The House emphatically rejected a constitutional amendment banning gay marriage (search) Thursday, the latest in a string of conservative pet causes advanced by Republican leaders in the run-up to Election Day.
The vote was 227-186, 49 votes shy of the two-thirds needed for approval of an amendment that President Bush backed but the Senate had previously scuttled.
"God created Adam and Eve, He didn't create Adam and Steve," said Rep. Roscoe Bartlett (search), R-Md., on behalf of a measure that supporters said accused GOP leaders of "raw political cynicism" and said they hoped to "create the fodder for a demagogic political ad."
Bush issued a statement expressing disappointment with the vote's outcome.
"Because activist judges and local officials in some parts of the country are seeking to redefine marriage for the rest of the country, we must remain vigilant in defending traditional marriage," the president said.
The measure drew the support of 191 Republicans and 36 Democrats. Voting against it were 158 Democrats, 27 Republicans and one independent.
The debate on the gay marriage amendment came a day after the House voted 250-171 to overturn a 28-year municipal ban on handgun ownership in the District of Columbia. And last week, Republicans forced a vote on legislation to protect the words "under God" in the Pledge of Allegiance from court challenge. It passed, 247-173.
While both of those measures face uncertain prospects in the Senate, they -- along with the gay marriage proposal -- appeal to voting groups whose support Republicans are counting on in the Nov. 2 elections. Recent surveys in battleground states in the presidential race indicate roughly one-quarter of Bush's supporters say moral or family values are uppermost in their minds.
The gay marriage amendment said marriage in the United States "shall consist only of a man and a woman." It also would have required that neither the U.S. Constitution nor any state constitution "shall be construed to require that marriage or the legal incidents thereof be conferred upon any union other than the union of a man and a woman."
Even among majority Republicans, the issue generated dissent.
Majority Leader Tom DeLay (search), R-Texas, was the principal speaker on behalf of the measure, taking a role that is almost always reserved for the chairman of the committee with jurisdiction. In this case, though, the leadership bypassed the Judiciary Committee, and GOP officials said the panel's chairman, Rep. James Sensenbrenner, R-Wis., made clear he wanted no part of the debate. His spokesman did not immediately return a call for comment.

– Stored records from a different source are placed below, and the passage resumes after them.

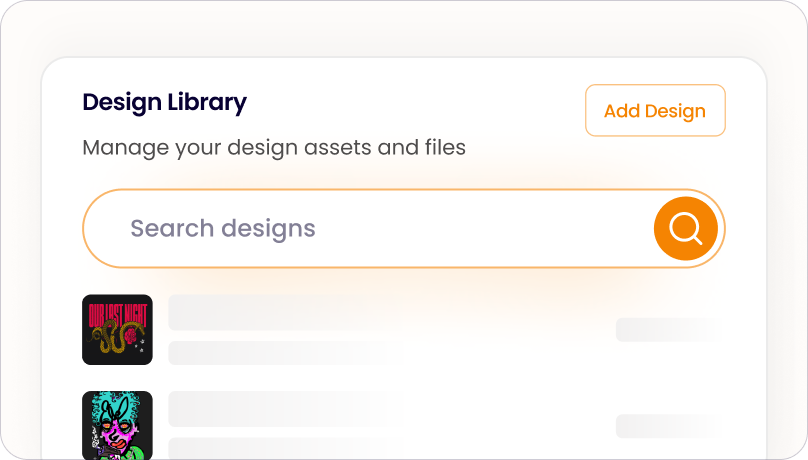808x460 pixels.
Task: Click the word "Add" on the orange-outlined button
Action: 621,111
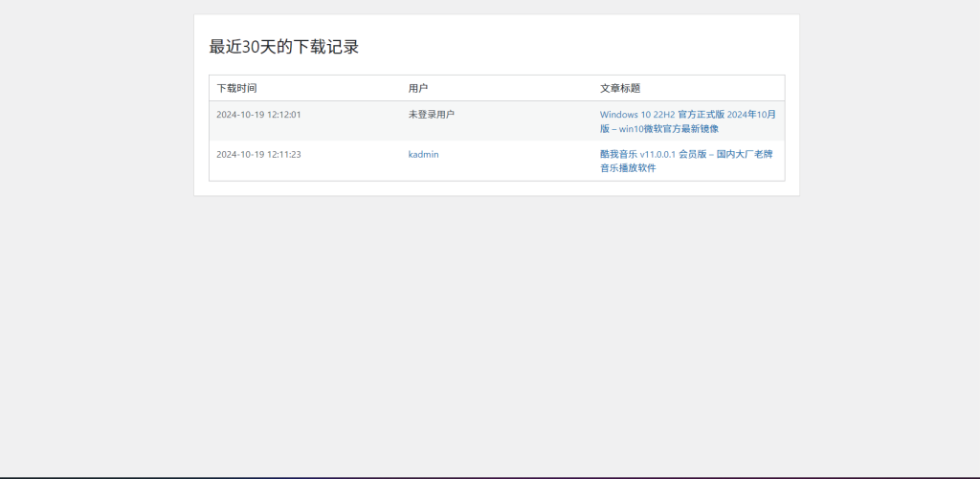
Task: Click the 下载时间 column header
Action: click(x=236, y=88)
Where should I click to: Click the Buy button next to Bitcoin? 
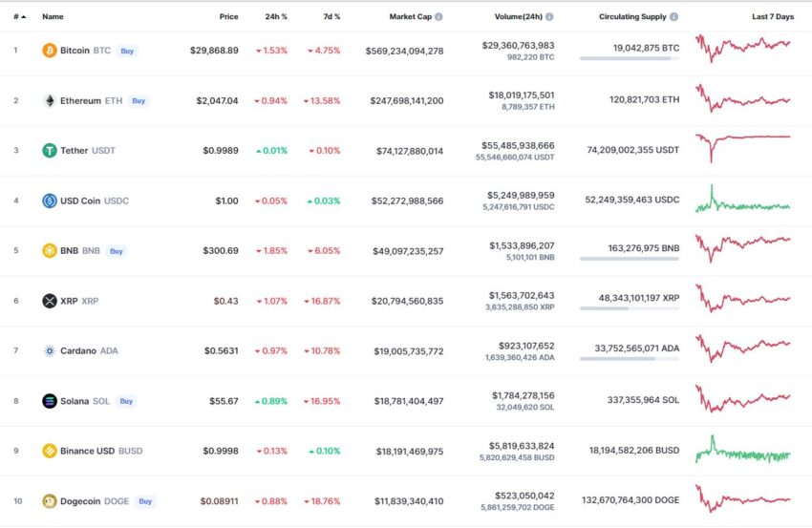tap(127, 51)
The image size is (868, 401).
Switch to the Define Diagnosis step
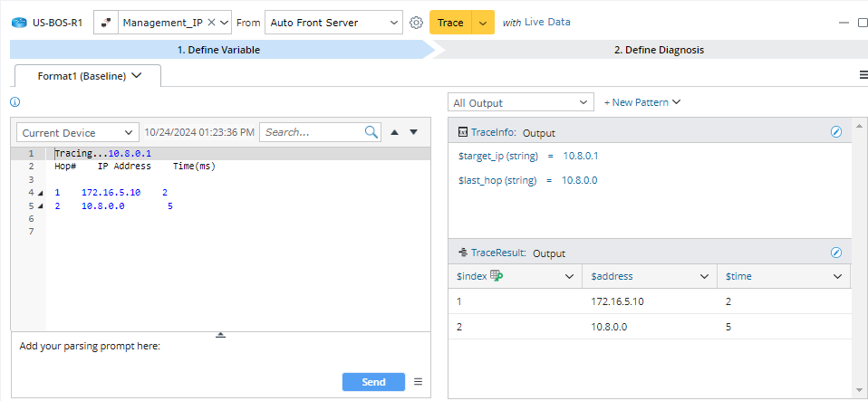[658, 50]
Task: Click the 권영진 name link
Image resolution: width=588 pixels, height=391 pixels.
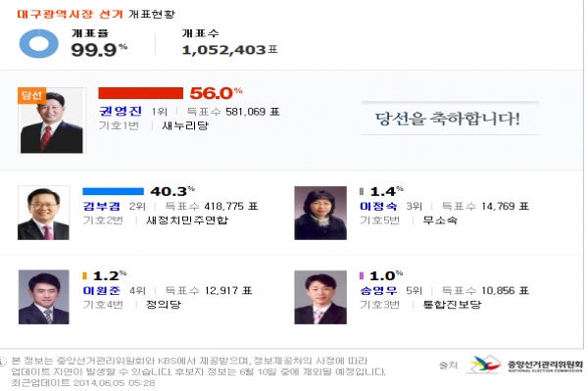Action: 121,111
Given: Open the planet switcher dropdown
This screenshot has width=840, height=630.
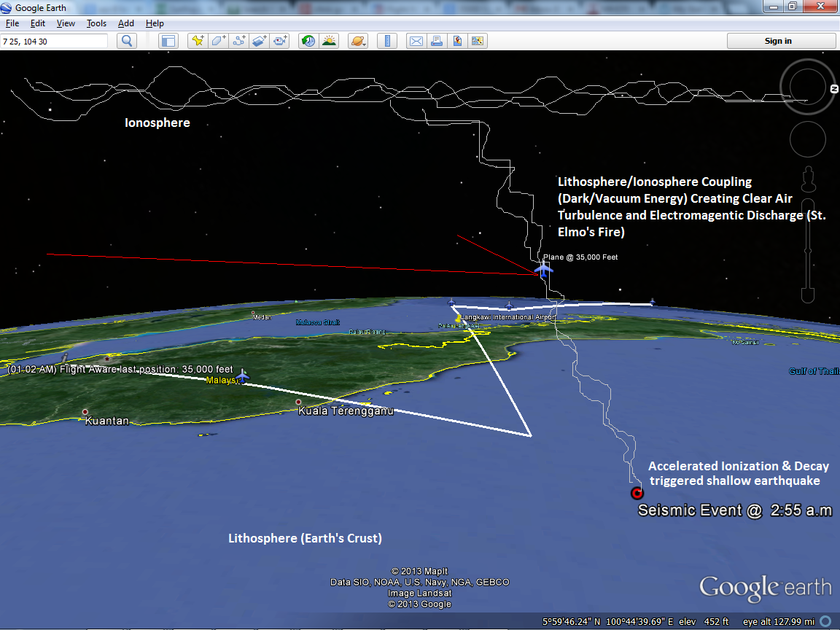Looking at the screenshot, I should [358, 41].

DeLay said the need for congressional action was "forced upon us by activist judges trying to legislate from the bench." He noted that under 1996 legislation passed by Congress and signed by President Clinton, marriage is defined as between a man of a woman.
"One would think this would be the end of the story. But it is not," DeLay said. The law is "under an incessant and coordinated attack in the federal courts," where he said judges feel a greater "responsibility to their own political ideology than the Constitution."
"The limitations of traditional marriage rest not on an intent to discriminate, but on what is most beneficial for society and children as evidenced by volumes of social science research," added Rep. Marilyn Musgrave, R-Colo.
"Traditional marriage is worth preserving, because the nuclear family is far and away the best environment in which to raise children. Every child deserves both a father and a mother," said Musgrave, whose persistent advocacy for the measure has gained her national notice unusual for a first-term lawmaker.
Critics saw it differently.
"We feel love and we feel it in a way different than you," said Rep. Barney Frank, D-Mass., who is openly gay. "We feel it with someone of the same sex, male or female, and we look at your institution of marriage and we see the joy it brings. How do we hurt you when we share it?"
Rep. Jim McGovern, D-Mass. quoted Vice President Dick Cheney -- who has a gay daughter -- as saying, "The fact of the matter is that we live in a free society and freedom means freedom for everybody."
Public polls show strong opposition to gay marriage, but opinion is about evenly divided regarding a federal constitutional amendment to ban it.
At the same time, voters in 11 states will decide the fate of proposed amendments to their state constitutions this fall, and opponents of bans on gay marriage concede they will be difficult to stop.
The issue has gained prominence this year. Massachusetts residents have had first-in-the-nation rights to same sex marriages since May, the result of a ruling by the state's highest court. A judge in Washington recently struck down that state's ban on same-sex marriage.